Il caso Ruby, tuttavia, è stato più di uno spettacolo mediatico: si è dimostrato ben presto una faccenda molto seria per Berlusconi, una fonte di imbarazzo dal punto di vista sia personale sia politico. Quando esplose la storia, con la pubblicazione, a fine ottobre 2010, delle prime indiscrezioni provenienti dalla procura di Milano, Berlusconi si vide messo in ridicolo in metà delle cancellerie d’Europa; in numerose città, da Mosca a Manchester, da Berlino a Bali, furono aperti dei Bunga Bunga Bar; quelle due parole fecero apparire Berlusconi una via di mezzo tra il buffone e il satiro, e in Italia i suoi avversari di sinistra si gettarono avidamente sulle nuove accuse di concussione e di sesso a pagamento con una ballerina marocchina minorenne. Quando, a fine 2010, Berlusconi venne informato di essere sotto inchiesta, sembrò che lo scandalo potesse far cadere il governo e portare a nuove elezioni.
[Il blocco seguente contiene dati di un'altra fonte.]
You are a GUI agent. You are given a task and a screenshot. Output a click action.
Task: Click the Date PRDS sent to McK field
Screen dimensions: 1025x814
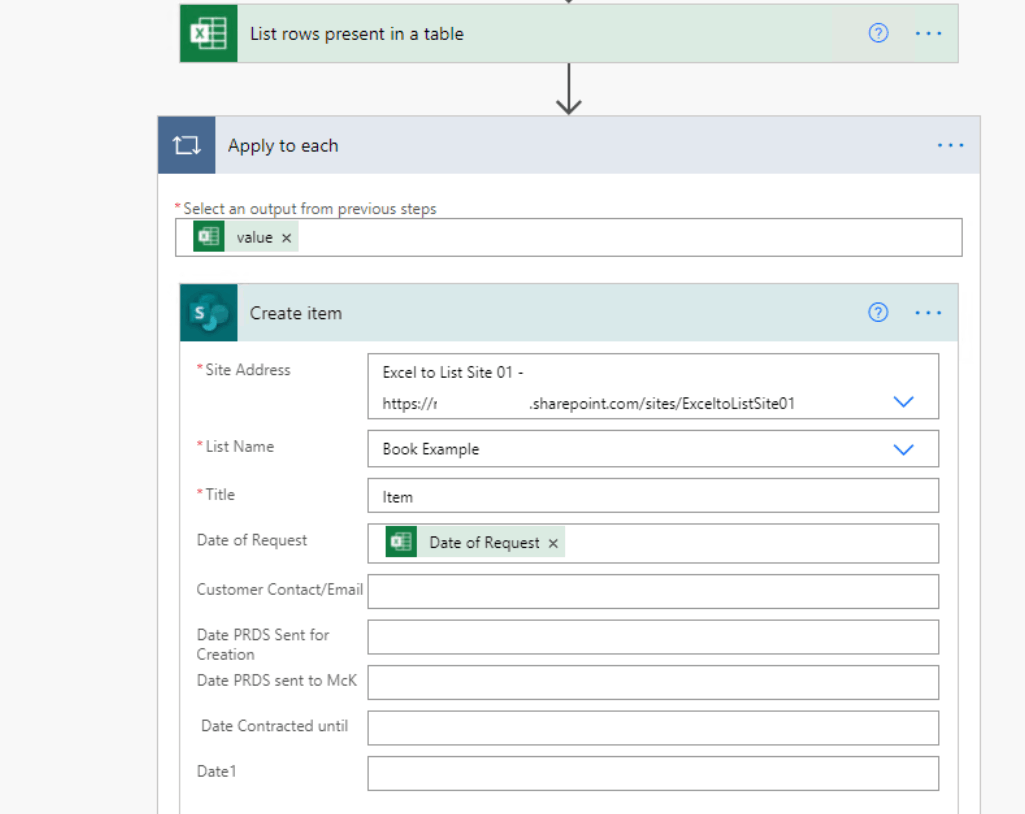pyautogui.click(x=653, y=682)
Mentre dalla procura di Milano finiva direttamente sulla stampa italiana un flusso continuo di intercettazioni telefoniche, deposizioni di testimoni e informazioni sui regali generosamente distribuiti a decine di aspiranti modelle e starlette televisive che avevano partecipato alle serate di Arcore, Berlusconi era costretto a mettersi sempre più sulla difensiva.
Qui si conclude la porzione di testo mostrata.